- **Text provided**
"""

# ST60 Multi NMEA Interface



## dave8976 (Feb 19, 2004)

I am asking if anyone else has been successful in connecting a Horizon GPS chartplotter to a Raymarine ST60 Multi. The ST60 Multi has both Input and Output NMEA ports and should be able to send NMEA out based on the SeaTalk messages. I currently have the ST60 Multi connected to a Horizon GPS CP150 chart plotter. The ST60 Multi is able to display information from the GPS chart plotter. But the GPS chart plotter does not see any NMEA data from te ST60 Multi. Placing a digital scope on the ST60 Multi NMEA output port I cannot measure any digital signal. All of the software parameters in the ST60 Multi are set correctly with Alarm OFF and NMEA ON.. The unit is presently in at a Raymarine repair agent who has confirmed that no NMEA signal can be measured on his scope. He has also looked at a brand new ST60 Multi with the same results. Has anyone else come across this. I am suspecting that a product defect may exist with the ST60 Multi with the ability to generate proper NMEA data signal? Raymarine has not responded to my e-mails – poor customer service so far.

"""

- **Collected data**

"""

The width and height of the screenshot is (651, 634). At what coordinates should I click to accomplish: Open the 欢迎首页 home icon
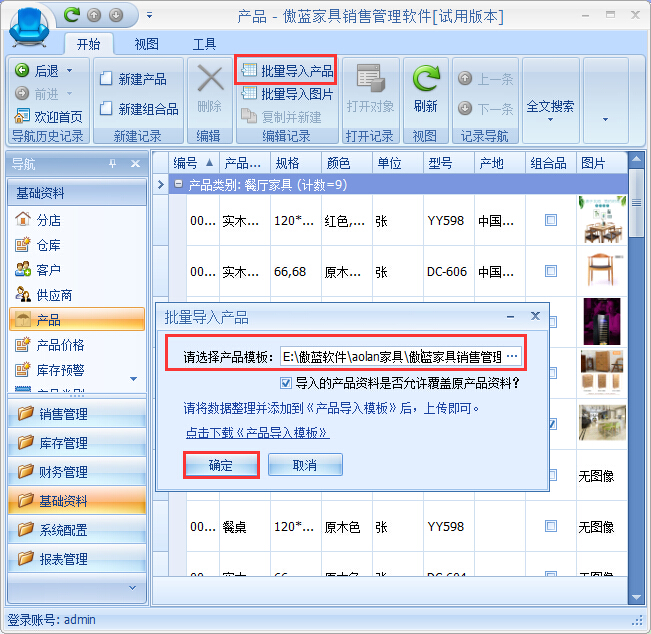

"""

- **Written task A**
According to the forum post about the ST60 Multi, which chart plotter is connected to the unit?
- **Written task B**
Write a continuation of the forum thread about the ST60 Multi NMEA interface, beginning after its final sentence.
The material on this page comes from a source separate from the forum post about the ST60 Multi.

- **Expected output A**
A Horizon GPS CP150 chart plotter.

- **Expected output B**
----------



## garygroves (Apr 19, 2003)

Dave: What do you want the ST60 Multi to do?This instrument is a repeater instrument, and does not generate any data on its own - it only displays the data from another instrument (e.g., wind, depth, speed, gps). The primary communications means is through SeaTalk, Raymarine''s proprietary network protocol. If you want to display NMEA data passing over a SeaTalk network on a non-Seatalk instrument, i.e., your Horizon GPS Chartplotter, you will need a SeaTalk to NMEA converter box. Raymarine will gladly sell you one for a couple of hundred dollars. I have one set up and connected to my laptop through the serial ports and receive the full NMEA stream of data - all having been converted from SeaTalk through the converter. However, you still need a sender unit to generate the data.


----------



## svzephyr44 (Jun 26, 2000)

Not sure that Gary is right about needing the converter box. It would appear that the Multi is supposed to generate NMEA data from the seatalk bus. But he is correct that - no data on the seatalk bus - no data on the NMEA output. So, unless you have a second instrument (Depth, Speed, etc.) hooked up with the Multi you will not see any output (which should happen every two seconds) on the NMEA bus. BTW - depending upon what other Raymarine instrumentation you have you may find another NMEA to Seatalk converter - e.g. many of the Raymarine autopilot computers have such a capability


----------



## Jeff_H (Feb 26, 2000)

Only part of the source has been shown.